Mehr Scham hatten ganz offensichtlich die Wähler, die die Pollsters über ihre Absichten, Trump zu wählen, belogen haben. Bis zu einem gewissen Grad berechnen die Demoskopen solche Effekte zwar mit ein, aber die Scham, zuzugeben, diesen schamlosen Kandidaten wählen zu wollen, war offenbar grösser als bei allen anderen wenig salonfähigen Kandidaten zuvor.  

So haben sich dank der für Trump schlechten Umfragewerte alle in falscher Sicherheit gewiegt, während dieser seinen Wahlkampf allen vermeintlich fatalen Skandalen zum Trotz unbeirrt weiterführte und so die Stimmen derjenigen holte, die «mal ein Zeichen setzen» wollten, aber nie damit rechneten, mit ihrer Stimme dem unverbesserlichen Narzissten tatsächlich den Weg ins mächtigste politische Amt der Welt ebnen. 

Möglich, dass die verarmten weissen Arbeitersegmente im deindustrialisierten Rustbelt von Pennsylvania, Ohio und Michigan von den Demokraten enttäuscht sind. Möglich auch, dass die demokratischen Fans von Bernie Sanders die unbeliebte Hillary Clinton im Stich gelassen haben. Und möglich, dass viele Afroamerikaner, mit denen die Demokraten fest gerechnet haben, nach Jahren grassierender Polizeigewalt und ohne Obama auf dem Ticket den Urnen ferngeblieben sind. 

Erst die Nachwahlbefragungen werden zeigen, welche Wählersegmente in welchen Regionen von den Demokraten abgefallen sind oder welche bisherigen Nichtwähler Trumps Kampagne mobilisieren konnte.

Für die nächsten vier Jahre spielt das alles erst Mal keine Rolle. 
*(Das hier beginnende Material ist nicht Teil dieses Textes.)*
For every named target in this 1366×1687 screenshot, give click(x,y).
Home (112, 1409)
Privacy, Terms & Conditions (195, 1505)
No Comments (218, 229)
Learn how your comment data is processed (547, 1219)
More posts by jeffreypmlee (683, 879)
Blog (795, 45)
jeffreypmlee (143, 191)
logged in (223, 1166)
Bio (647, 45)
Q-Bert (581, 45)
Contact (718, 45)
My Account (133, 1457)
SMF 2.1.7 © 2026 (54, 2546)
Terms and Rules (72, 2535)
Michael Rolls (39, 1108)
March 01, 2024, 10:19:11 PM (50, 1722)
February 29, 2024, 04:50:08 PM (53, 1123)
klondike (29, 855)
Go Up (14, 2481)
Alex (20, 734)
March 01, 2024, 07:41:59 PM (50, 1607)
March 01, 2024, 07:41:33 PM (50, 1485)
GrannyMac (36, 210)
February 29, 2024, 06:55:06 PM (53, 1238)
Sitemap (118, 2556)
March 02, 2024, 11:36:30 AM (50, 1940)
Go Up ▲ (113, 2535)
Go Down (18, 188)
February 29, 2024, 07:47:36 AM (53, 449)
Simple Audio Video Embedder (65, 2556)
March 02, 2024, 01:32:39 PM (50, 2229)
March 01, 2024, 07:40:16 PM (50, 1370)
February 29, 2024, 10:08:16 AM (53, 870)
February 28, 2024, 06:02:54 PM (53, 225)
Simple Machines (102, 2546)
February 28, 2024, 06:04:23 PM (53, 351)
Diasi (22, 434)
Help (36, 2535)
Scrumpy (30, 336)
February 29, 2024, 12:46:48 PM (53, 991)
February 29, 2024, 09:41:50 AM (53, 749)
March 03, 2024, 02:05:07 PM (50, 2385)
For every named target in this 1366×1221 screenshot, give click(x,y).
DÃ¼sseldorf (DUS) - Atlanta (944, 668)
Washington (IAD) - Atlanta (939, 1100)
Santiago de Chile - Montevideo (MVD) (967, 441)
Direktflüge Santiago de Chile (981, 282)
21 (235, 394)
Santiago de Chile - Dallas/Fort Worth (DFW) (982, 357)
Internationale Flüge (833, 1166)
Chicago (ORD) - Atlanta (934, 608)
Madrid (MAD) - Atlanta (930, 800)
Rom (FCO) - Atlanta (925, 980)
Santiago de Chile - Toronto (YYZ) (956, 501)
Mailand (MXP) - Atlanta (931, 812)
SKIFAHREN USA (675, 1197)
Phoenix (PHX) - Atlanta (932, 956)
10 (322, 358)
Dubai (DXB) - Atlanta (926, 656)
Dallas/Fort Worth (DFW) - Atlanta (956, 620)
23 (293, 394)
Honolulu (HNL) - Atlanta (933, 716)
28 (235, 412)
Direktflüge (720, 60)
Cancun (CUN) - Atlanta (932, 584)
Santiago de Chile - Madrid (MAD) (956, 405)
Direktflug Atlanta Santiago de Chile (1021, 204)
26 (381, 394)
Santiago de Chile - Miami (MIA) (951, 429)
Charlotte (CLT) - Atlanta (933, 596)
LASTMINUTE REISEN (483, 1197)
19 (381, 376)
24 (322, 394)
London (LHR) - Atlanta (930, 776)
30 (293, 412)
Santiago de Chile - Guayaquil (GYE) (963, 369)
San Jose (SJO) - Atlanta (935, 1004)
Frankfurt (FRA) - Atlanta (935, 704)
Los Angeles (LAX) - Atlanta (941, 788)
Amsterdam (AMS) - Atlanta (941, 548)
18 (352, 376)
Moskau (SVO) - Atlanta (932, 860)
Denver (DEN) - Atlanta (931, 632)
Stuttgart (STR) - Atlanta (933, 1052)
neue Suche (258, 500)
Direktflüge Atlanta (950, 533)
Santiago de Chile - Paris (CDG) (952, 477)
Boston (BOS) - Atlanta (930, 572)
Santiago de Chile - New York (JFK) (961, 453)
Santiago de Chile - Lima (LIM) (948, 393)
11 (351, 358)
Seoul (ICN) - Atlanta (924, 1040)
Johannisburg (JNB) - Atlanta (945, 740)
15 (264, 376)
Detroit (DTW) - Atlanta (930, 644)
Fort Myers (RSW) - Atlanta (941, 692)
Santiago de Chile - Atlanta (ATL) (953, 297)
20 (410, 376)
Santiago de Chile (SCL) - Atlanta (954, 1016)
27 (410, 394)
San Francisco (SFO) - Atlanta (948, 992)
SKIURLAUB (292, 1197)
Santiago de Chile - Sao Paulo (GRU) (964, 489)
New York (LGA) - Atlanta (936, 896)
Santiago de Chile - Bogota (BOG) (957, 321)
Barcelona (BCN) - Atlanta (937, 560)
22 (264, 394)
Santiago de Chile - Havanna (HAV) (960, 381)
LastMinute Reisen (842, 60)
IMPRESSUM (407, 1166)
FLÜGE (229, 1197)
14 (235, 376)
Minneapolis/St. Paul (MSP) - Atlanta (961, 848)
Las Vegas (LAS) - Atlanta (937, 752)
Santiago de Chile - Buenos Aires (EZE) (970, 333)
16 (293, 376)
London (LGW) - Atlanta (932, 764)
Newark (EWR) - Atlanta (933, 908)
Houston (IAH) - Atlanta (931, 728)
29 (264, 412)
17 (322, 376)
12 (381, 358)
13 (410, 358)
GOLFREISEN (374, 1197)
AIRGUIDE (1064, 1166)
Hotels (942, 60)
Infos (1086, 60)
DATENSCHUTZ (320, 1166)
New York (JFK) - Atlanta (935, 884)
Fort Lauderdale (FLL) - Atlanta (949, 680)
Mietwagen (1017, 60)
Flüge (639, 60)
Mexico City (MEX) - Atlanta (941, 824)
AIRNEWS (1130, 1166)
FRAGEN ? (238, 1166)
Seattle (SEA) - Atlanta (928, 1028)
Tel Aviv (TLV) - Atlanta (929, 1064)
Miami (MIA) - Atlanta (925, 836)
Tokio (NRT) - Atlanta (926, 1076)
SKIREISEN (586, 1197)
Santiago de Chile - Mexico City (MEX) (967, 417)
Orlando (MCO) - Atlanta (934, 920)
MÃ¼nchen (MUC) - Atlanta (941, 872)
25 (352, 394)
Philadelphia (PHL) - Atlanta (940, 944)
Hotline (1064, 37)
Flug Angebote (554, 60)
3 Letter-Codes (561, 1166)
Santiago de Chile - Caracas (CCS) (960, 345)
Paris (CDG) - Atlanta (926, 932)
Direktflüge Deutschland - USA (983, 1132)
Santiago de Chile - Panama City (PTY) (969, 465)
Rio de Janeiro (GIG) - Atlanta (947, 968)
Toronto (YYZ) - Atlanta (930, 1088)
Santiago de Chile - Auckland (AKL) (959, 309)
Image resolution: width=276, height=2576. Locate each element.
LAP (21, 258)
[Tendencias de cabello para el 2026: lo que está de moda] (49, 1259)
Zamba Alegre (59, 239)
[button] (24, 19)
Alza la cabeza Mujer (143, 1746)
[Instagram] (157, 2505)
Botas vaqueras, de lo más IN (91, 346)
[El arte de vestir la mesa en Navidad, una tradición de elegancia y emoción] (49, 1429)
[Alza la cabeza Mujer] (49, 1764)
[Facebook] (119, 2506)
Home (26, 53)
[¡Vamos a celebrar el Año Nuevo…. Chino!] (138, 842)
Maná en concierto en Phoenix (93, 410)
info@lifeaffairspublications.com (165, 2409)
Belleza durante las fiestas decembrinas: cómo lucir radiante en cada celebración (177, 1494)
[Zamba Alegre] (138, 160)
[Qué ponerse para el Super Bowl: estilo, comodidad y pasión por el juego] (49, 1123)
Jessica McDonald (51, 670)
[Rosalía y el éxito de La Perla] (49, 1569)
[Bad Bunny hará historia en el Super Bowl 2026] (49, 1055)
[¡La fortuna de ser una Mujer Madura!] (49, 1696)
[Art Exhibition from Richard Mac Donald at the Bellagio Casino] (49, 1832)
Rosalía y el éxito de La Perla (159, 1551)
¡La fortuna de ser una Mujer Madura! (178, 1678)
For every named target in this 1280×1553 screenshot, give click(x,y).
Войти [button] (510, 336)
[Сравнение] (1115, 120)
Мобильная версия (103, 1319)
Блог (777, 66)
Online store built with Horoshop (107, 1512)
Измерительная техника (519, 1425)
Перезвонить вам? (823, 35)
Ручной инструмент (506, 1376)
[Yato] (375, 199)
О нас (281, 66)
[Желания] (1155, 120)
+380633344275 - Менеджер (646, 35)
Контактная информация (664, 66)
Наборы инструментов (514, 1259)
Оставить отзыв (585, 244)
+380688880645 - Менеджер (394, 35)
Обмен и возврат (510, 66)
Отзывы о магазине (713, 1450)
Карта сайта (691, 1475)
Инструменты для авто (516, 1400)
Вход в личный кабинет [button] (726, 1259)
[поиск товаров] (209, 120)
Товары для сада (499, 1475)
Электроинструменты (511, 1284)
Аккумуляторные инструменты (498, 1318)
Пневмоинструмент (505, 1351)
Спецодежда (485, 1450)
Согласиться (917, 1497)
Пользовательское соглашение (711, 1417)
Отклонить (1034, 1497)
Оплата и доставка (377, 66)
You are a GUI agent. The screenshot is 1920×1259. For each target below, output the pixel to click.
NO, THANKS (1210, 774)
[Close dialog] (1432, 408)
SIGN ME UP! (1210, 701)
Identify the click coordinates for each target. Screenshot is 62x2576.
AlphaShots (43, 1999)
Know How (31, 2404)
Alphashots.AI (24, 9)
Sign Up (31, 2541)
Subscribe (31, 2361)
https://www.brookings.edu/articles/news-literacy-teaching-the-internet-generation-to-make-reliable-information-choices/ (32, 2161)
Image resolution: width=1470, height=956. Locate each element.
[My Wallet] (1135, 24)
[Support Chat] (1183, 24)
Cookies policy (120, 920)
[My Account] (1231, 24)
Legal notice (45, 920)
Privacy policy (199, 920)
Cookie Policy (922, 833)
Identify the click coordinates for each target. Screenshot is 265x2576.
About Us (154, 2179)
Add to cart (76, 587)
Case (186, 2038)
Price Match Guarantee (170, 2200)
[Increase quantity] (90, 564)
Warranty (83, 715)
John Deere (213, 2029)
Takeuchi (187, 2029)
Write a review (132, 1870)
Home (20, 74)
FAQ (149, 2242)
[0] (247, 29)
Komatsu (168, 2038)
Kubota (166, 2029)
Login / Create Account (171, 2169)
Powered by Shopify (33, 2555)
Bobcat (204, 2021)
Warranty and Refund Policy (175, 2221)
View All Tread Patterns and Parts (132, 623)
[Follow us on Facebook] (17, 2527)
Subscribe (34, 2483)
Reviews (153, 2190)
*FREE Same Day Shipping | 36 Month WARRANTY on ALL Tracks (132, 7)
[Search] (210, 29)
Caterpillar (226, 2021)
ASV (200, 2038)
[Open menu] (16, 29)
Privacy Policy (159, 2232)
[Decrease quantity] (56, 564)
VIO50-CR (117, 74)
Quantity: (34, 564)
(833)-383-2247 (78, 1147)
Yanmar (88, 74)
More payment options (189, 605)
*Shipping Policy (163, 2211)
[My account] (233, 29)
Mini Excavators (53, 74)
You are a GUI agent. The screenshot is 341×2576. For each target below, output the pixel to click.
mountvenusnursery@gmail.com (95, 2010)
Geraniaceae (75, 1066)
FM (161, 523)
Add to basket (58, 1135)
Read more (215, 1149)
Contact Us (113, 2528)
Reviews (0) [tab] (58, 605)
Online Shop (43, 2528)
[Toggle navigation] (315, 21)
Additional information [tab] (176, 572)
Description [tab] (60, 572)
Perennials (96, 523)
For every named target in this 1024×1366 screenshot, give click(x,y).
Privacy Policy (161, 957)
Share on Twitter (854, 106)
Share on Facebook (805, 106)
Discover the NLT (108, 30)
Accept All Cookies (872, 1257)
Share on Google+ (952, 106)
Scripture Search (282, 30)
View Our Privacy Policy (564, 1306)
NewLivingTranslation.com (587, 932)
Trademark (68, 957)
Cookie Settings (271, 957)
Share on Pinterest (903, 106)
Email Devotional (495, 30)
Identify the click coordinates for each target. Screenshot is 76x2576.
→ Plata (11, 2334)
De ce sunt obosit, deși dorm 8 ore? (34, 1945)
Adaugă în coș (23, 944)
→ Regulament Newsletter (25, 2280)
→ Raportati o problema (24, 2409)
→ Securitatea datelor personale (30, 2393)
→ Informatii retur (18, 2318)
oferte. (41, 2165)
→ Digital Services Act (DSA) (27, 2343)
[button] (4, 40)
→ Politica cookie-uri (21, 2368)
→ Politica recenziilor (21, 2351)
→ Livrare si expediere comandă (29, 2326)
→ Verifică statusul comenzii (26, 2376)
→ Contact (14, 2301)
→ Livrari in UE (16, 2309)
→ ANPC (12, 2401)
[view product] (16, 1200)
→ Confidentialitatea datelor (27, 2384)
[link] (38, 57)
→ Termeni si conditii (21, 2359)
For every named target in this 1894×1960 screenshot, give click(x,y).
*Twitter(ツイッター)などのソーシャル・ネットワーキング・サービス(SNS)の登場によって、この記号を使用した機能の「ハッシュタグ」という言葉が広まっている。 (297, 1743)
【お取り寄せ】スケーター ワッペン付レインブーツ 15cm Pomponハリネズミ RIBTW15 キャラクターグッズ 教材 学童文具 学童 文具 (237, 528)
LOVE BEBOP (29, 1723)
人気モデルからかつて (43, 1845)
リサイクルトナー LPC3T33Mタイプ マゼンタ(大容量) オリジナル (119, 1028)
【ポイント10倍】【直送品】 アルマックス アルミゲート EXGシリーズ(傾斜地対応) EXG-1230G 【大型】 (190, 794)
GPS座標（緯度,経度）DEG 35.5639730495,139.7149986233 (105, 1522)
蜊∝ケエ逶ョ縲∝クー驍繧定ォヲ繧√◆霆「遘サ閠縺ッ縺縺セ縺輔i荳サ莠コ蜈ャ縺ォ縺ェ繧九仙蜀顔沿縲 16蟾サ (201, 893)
Das politische Establishment in den USA muss zur Kenntnis nehmen, dass ein Outsider mit unmöglichem politischem Programm und ohne schlagkräftige Kampagnenorganisation, der sich dazu noch unmöglich benimmt, darin aber konstant authentisch ist, alle Berufspolitiker mitsamt ihren Spindoctors geschlagen und sämtliche Regeln des Wahlkampfs und der empirischen Meinungsforschung ausser Kraft gesetzt hat.  

Und die Welt muss sich darauf einstellen, dass die nächsten vier Jahre ein Präsident im Oval Office sitzt, der sich für nichts, was er tut, schämt.